Two methods were chosen here for the in silico analysis in order to enhance the quality of the prediction. Nonamers predicted using ProPred start at position 4, 39, 43, 55, 56, and 76 were found to be part of or subsequence of the 15-mers predicted using the Consensus method (IEDB server). Prediction of 15-mers as HLA binders by IEDB which are already demonstrated to be immunogenic in vitro and further narrowing down to nonamers by prediction using ProPred server enhances the potential of these nonamers to be potential candidates for immunodominance. However, further characterization is required to confirm which of these nonamers predicted are specifically responsible for such immune response.

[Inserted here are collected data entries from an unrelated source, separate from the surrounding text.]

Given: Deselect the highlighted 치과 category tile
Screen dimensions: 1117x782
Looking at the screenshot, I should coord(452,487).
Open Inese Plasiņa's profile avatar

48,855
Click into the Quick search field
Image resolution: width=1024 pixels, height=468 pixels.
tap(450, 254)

There are few drawbacks in this study. Instead of single cytokine-secreting cells, recently polyfunctional cytokine-secreting cells are being studied which has not been attempted in this study. Regulatory T cell response is another area of interest which can unravel many hidden facts about regulatory nature of epitopes. The members of the cohort of TR recruited were not the same as PTB after treatment and in the present study. If the same PTB were studied after treatment, the response would be more meaningful with regard to T cell recognition pattern. Only HLA typing has been done and confirmation of peptide binding to HLA by peptide binding assays has not been done in this study. Moreover, HLA typing has been done in a few subjects and in silico analysis has been done with few HLA alleles in the present study. The number of subjects for HLA typing has to be increased to get a better picture of the scenario.

The C-terminal peptides of CFP-10 viz., Cfp7, Cfp8, and Cfp9 are recognized by HHC and not by PTB. The in silico approaches have showed two minimal epitopes CFP-1056–64 and CFP-1076–84 to be immunogenic which have prospects for vaccine development.